By Rob Farber, contributing writer
Climate simulation has already proven to be an invaluable tool for identifying and quantifying the impacts of climate change, but even greater accuracy is required at all levels to make better and more precise forecasts of our climate. Accurate forecasts tell us about the climate we are creating for our descendants and the world they will experience many decades into the future.

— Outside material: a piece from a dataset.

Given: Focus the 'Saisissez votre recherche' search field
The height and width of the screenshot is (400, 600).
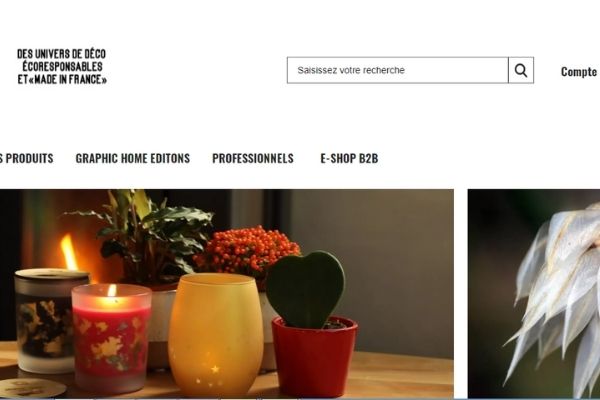Looking at the screenshot, I should [x=398, y=70].
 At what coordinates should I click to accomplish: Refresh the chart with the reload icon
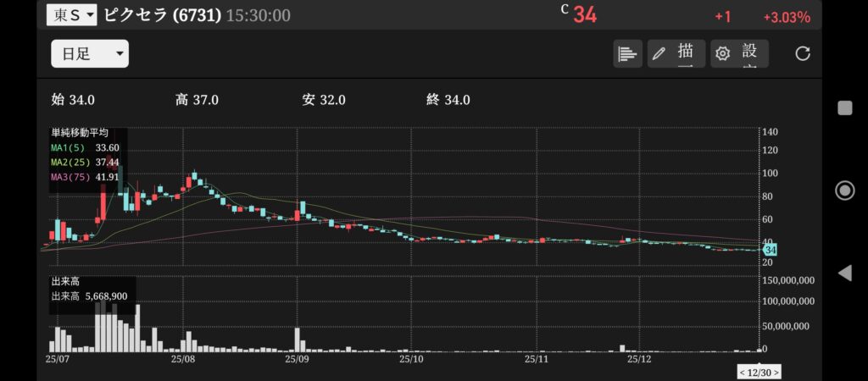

Even with the performance of the forthcoming generation of exascale supercomputers, multidecadal, cloud-resolving simulations of Earth’s water cycle require a middle ground approach in which some atmospheric components such as convection are modeled at a cloud-resolving high resolution. Owing to the extreme computational cost, these high-resolution calculations are usually performed on limited domains to shorten the run time. Lower resolution climate models must then be used to further process the high-resolution results at a global scale. This contrasts the current high-accuracy approaches in which researchers run ultrahigh-resolution cloud-resolving simulations—just not for decadal-scale simulations. Alternatively, other researchers routinely accept more approximate results when they run multi-century low-resolution simulations of the Earth’s water cycle. Although the run time benefits of a middle ground approach are clear, correctly merging the results of high- and low-resolution models is a tricky endeavor.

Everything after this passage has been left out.